- BRIEF
Check every line below for the word "computer" and copy each one that has it.

Collected data entries:
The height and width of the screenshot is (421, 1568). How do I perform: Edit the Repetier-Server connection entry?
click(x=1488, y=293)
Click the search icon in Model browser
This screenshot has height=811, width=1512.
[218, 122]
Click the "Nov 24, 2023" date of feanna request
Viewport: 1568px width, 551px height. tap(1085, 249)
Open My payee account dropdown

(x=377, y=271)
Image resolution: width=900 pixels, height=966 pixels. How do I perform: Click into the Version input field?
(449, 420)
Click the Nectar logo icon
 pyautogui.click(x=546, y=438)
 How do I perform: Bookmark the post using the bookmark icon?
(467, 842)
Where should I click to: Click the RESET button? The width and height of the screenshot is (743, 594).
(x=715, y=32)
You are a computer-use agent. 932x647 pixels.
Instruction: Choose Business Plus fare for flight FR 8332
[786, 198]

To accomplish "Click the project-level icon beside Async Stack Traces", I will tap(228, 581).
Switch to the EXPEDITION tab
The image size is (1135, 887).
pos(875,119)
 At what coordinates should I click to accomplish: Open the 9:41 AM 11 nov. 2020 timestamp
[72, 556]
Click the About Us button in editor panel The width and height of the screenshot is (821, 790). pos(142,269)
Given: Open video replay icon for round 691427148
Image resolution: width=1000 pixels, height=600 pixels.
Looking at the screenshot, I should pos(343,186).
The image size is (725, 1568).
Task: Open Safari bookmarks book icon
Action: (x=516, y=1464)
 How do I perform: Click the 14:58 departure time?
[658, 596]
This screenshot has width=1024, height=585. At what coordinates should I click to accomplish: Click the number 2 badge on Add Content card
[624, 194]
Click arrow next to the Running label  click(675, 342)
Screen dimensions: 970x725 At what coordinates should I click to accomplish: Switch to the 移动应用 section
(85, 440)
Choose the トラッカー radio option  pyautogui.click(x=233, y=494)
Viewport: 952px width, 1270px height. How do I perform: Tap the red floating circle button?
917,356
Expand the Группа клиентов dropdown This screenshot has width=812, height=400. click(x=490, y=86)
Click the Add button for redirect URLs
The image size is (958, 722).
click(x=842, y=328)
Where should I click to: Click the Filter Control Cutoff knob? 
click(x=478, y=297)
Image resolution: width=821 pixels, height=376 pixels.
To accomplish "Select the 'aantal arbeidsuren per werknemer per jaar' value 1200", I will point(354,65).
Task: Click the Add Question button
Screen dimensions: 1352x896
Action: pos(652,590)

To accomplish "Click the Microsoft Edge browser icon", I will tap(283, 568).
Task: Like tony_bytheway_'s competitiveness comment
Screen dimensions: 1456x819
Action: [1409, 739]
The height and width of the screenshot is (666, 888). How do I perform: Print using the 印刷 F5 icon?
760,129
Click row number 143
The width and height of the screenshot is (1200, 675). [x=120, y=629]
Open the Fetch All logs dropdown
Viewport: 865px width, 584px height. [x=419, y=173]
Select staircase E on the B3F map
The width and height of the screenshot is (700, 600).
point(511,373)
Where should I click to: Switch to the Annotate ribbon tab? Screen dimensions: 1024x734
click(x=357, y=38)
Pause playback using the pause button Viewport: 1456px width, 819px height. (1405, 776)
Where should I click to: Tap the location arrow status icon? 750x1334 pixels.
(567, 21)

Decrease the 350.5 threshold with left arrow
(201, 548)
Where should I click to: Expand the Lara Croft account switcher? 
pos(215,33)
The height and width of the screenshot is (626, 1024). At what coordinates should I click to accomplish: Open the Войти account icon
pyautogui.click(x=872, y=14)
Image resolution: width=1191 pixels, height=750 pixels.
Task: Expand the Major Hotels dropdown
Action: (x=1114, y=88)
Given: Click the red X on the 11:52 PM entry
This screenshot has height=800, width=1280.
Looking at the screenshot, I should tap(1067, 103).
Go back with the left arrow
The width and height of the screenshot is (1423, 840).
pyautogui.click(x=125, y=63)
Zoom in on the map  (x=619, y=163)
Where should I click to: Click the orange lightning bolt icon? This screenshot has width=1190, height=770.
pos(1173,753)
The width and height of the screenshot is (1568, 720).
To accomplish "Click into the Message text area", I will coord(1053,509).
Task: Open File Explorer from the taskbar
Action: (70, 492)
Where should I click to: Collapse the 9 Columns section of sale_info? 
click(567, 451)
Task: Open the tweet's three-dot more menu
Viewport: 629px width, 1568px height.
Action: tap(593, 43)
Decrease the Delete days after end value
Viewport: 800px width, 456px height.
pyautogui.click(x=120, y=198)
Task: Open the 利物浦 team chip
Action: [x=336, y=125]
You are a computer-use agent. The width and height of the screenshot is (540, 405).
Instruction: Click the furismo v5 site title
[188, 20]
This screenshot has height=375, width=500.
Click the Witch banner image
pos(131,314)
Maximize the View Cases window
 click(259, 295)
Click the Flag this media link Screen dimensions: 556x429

- RESPONSE FOR THIS EXERCISE
You are a computer-use agent. 932x647 pixels.
You are a computer-use agent. The width and height of the screenshot is (540, 405).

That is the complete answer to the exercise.